Logo Questions Linux Laravel Mysql Ubuntu Git Menu
 

Directly accessible data structure Java

I have the following situation:

  1. A data structure which can only ever be extended ( I only ever add things in the tail)
  2. I need to be able to keep track of which elements I have already seen (I have an index, and ideally I want to be able to start traversing the list again from this particular element)
  3. I would like the reads to never be blocking, and the addition of the new element to only ever lock the tail of the queue rather than the whole queue

This is a structure which is heavily modified by multiple threads.

What would be the best data structure for this?

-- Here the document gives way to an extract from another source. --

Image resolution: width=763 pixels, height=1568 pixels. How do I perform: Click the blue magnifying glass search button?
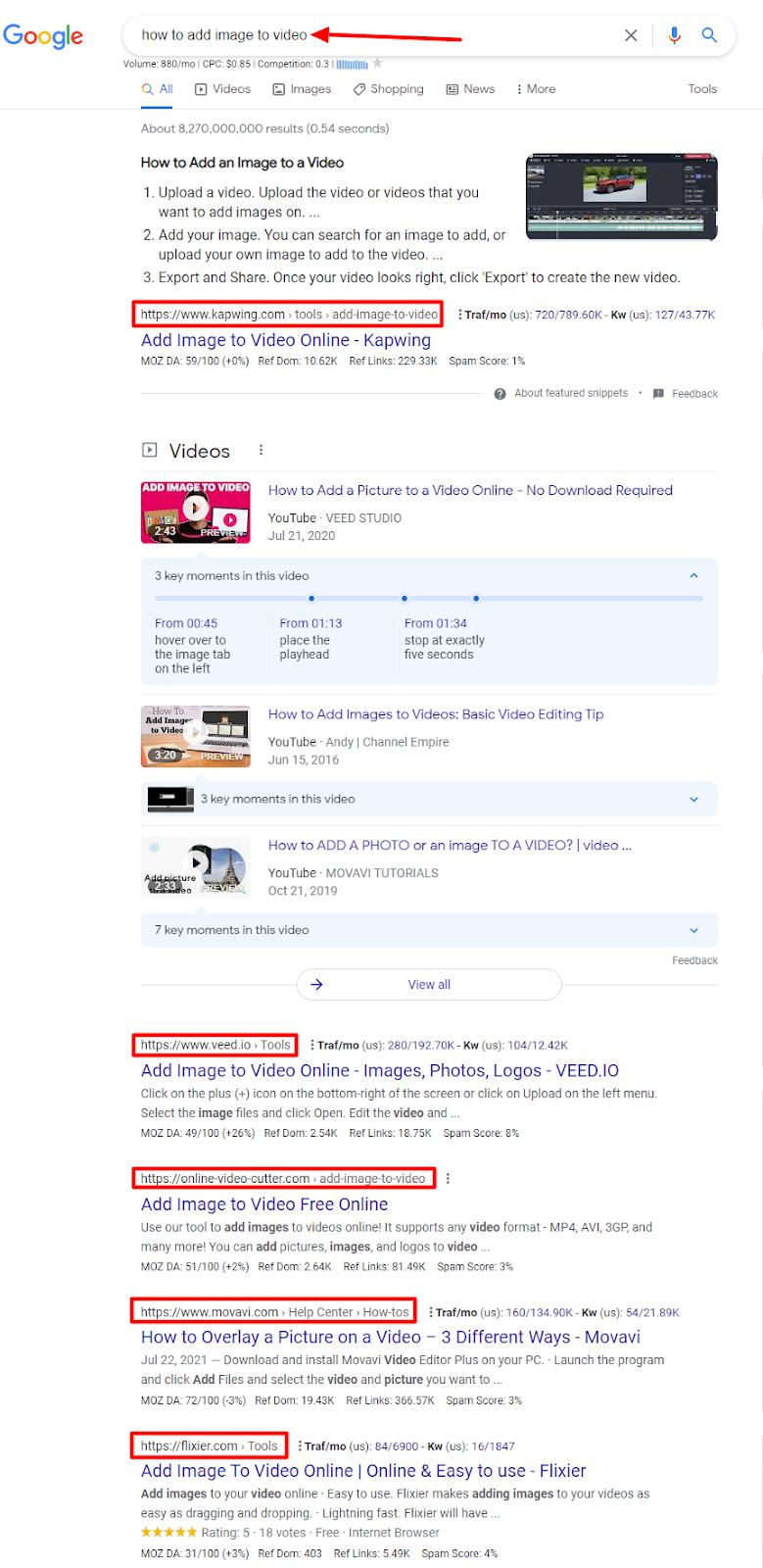point(710,35)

ArrayList. This would be ideal to be able to directly access the last element seen using the index, but it leads to concurrent modifications exceptions. i could make it synchronised, but would like to avoid locking (or any locking apart from the very last element, as it is the only one where there might be concurrent writes to add new elements)

ConcurrentLinkedQueue. This would solve my concurrency problem, but has the problem that I would have to store the current position of the iteration rather than an integer index. This has the problem that it returns a weakly consistent iterator which is not guaranteed to return new objects that have been added to the list since the iterator was created (source: javadoc)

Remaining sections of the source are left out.